Here Is What My Religion Teaches About Intelligent Design

In the debates I've seen and participated in across the web, I often hear, "Look, Intelligent Design is bad science and bad religion. It is bad religion because if God were detectable in the things he has made, there would be no need for faith [which is implicitly to state that faith, as "everyone" knows, is utterly blind, utterly irrational]." I hear it from atheists and I hear it from liberal theists. I find it amusing that those who reject orthodox religion would try to tell me the true nature of faith. The Catholic liturgy for today contains this passage from the Book of Wisdom (Wis 13:1-9, which is also echoed in Chpater 1 of the Book of Romans, as well as in many of the Psalms):

For all men were by nature foolish who were in ignorance of God, and who from the good things seen did not succeed in knowing him who is, and from studying the works did not discern the artisan; But either fire, or wind, or the swift air, or the circuit of the stars, or the mighty water, or the luminaries of heaven, the governors of the world, they considered gods. Now if out of joy in their beauty they thought them gods, let them know how far more excellent is the Lord than these; for the original source of beauty fashioned them. Or if they were struck by their might and energy, let them from these things realize how much more powerful is he who made them. For from the greatness and the beauty of created things their original author, by analogy, is seen. But yet, for these the blame is less; For they indeed have gone astray perhaps, though they seek God and wish to find him. For they search busily among his works, but are distracted by what they see, because the things seen are fair. But again, not even these are pardonable. For if they so far succeeded in knowledge that they could speculate about the world, how did they not more quickly find its LORD?

1 comment:

Anonymous said...

Hooray for passages that gratuitously insult people who disagree with your religion.

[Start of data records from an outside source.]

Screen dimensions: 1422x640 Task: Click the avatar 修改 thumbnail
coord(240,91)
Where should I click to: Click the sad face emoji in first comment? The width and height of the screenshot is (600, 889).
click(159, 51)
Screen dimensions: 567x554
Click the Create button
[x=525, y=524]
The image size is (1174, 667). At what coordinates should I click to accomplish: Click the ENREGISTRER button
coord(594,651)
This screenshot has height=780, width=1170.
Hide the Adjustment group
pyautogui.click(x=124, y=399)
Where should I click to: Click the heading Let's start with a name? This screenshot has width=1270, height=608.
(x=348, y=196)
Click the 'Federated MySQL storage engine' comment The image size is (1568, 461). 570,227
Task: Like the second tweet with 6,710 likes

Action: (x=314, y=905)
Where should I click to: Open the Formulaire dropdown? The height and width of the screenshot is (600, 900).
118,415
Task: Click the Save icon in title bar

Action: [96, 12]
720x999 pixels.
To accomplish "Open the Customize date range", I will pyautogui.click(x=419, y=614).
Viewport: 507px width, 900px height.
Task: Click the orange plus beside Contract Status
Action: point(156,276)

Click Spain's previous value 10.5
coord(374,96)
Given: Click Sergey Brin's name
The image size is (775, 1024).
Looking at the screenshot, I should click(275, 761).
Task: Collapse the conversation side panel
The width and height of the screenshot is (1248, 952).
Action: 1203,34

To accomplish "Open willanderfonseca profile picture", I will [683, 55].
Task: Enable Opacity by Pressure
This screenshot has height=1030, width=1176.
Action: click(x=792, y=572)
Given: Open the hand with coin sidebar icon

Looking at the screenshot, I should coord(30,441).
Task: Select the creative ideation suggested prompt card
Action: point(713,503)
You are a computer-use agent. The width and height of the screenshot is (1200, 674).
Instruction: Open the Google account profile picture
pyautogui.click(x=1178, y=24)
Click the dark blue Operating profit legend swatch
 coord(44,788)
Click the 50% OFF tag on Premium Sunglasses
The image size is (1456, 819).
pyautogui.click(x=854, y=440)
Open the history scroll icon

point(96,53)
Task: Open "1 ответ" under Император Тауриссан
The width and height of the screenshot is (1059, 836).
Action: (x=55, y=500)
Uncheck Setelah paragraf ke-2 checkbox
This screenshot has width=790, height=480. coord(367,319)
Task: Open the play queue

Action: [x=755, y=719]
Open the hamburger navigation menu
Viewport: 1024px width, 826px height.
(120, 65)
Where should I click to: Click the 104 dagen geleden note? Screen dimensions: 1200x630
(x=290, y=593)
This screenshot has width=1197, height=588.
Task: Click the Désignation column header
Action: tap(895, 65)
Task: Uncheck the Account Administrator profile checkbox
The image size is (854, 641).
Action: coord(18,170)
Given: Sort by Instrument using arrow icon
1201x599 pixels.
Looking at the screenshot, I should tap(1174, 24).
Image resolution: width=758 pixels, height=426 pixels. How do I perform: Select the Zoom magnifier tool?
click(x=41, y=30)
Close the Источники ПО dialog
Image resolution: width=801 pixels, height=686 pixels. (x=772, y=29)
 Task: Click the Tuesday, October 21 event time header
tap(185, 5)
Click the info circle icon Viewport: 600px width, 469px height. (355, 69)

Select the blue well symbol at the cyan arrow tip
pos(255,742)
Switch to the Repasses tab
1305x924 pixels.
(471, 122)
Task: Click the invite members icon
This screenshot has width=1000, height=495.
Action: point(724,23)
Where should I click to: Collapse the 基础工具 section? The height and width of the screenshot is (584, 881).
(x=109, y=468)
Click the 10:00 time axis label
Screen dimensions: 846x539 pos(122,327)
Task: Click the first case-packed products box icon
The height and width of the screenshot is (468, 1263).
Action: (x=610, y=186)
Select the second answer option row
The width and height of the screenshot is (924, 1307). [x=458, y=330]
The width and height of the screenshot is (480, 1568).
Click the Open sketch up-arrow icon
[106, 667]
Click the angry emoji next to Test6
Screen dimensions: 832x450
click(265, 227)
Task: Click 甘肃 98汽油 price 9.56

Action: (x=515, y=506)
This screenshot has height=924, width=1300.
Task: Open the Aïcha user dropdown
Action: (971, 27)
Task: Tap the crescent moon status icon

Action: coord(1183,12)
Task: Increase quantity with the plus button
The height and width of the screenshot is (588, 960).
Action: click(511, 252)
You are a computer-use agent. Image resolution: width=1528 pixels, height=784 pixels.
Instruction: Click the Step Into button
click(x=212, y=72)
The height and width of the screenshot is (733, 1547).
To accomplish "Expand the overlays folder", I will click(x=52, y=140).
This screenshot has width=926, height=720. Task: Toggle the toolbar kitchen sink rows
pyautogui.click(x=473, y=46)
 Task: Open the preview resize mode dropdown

I also note that the passage says nothing about how life arose or took its present forms. Instead, it talks about natural forces and animism, which shed no real light on arguments like specified or irreducible complexities.

As for what Catholicism teaches about ID, how do you address what Paul Cardinal Poupard (President Emeritus of the Pontifical Council for Culture) recently said in a Vatican press conference about Darwin's ideas being "perfectly compatible" with the Bible, and his criticism that "fundamentalists want to give a scientific meaning to words that had no scientific aim"?